States Consider Regulating Ride-Sharing Companies

Drivers for the ride-sharing company Lyft, which can be recognized by the pink mustaches attached to the grill of the cars, are creating a legislation and regulation stir across the United States.

Lyft is one of a few brands associated with the new market—dubbed transportation networking companies by the California Public Utilities Commission in 2013—but more commonly known as ride sharing. These companies hire local drivers and use a phone app to connect them with passengers in need of a ride.

While each company has its own procedure and standard for hiring drivers, they mostly have similar requirements. Drivers usually must be at least 21 years old and the owner of a car that is in good working condition, pass an in-person meeting as well as a background and DMV record checks.

The concept is still relatively new, so as transportation networking companies spread to different cities, state and local governments are unsure if or how to regulate them. In 2013, California was the first state to define and allow the operation of ride-sharing companies. California Public Utilities Commission regulations prohibit their operation at airports, but enforcement is an issue.

Policymakers in Minnesota, Pennsylvania, Tennessee and Texas consider ride-sharing companies similar to a taxi service, which require licensing. This requirement conflicts with the business model of ride-sharing companies, which brand themselves as having low fares due to the low overhead costs of hiring unlicensed drivers in the community. Ride-sharing drivers in these states have been ticketed and had their vehicles impounded. In Virginia, the Department of Motor Vehicles issued a $9,000 civil penalty against Lyft for the rides offered before April that occurred without a brokerage license to transport passengers.

Chicago Mayor Rahm Emanuel proposed regulations on ride-sharing companies, which were approved by the city council, designed to protect consumers by having ride-sharing companies better regulate drivers working more than 20 hours. Despite opposition by taxi companies who feel that the regulation will hinder their ability to compete due to the requirement to pay fees for licenses or medallions, the new regulations go into effect in late August. Drivers currently are getting ticketed and having their cars impounded for lacking the proper license to transport passengers.

In Missouri, St. Louis officials are working with ride-sharing company Uber Technologies to negotiate changes in regulations to accommodate the company and safety concerns. St. Louis’ taxi commission holds a temporary restraining order against Lyft, citing public safety concerns because the commission doesn’t vet the drivers.

State and local officials, however, are not the only entities at odds with ride-sharing companies. Currently, taxi drivers and taxi companies are protesting ride-sharing company usage in California because they feel that there is an unjust lack of regulation that is giving these companies an advantage.

Seattle is the most recent city trying to find common ground between ride-sharing and taxi companies. Seattle Mayor Ed Murray announced in June a plan that would allow unlimited ride-sharing company drivers on the road, add 200 additional taxi permits over the next four years and loosen other industry restrictions to help taxi services compete. The Seattle City Council currently limits the number of ride-sharing drivers that each service can have operating at once.

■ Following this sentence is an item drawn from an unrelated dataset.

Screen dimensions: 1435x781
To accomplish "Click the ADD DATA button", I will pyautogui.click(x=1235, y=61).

What seems to be the bigger issue than the number of drivers allowed is the safety of drivers and passengers. While ride-sharing companies require drivers to have car insurance, personal auto insurance does not cover losses that occur when the car is being used for commercial purposes, according to Kentucky Department of Transportation spokeswoman Ronda Sloan in an article by Government Technology.

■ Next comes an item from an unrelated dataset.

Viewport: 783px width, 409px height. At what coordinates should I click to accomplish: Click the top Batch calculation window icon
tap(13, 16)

While two ride-sharing companies say they offer $1 million liability insurance policies covering drivers and passengers, according to the article, those policies may not cover passengers’ medical bills. The article cites an example from September 2013, when two passengers suffered serious injuries after their driver collided with another vehicle in San Francisco. The ride-sharing company asserted the medical bills were the driver's responsibility.

Colorado addressed this insurance issue when policymakers passed legislation in June that requires insurance coverage while a driver is available. According to an opinion piece in the Los Angeles Daily News by Assistant Majority Leader Don Pabon of the Colorado House of Representatives, drivers can purchase a ridesharing endorsement from their personal auto insurance or the ridesharing company can provide primary insurance coverage at levels that are double the state required minimums. The legislation also requires drivers go through background checks, vehicle inspections and a driving record review.

While Seattle and Colorado are the most recent to act on regulating ride-sharing companies, media reports show that many states and cities have begun to discuss their options.

“As policymakers we all have a choice,” Pabon said in the Los Angeles Daily News article. “We can set the stage for the future and send a message that your state supports new technology, innovation in business, and a forward-thinking approach, or can cater to traditional industries who want to keep the status quo.”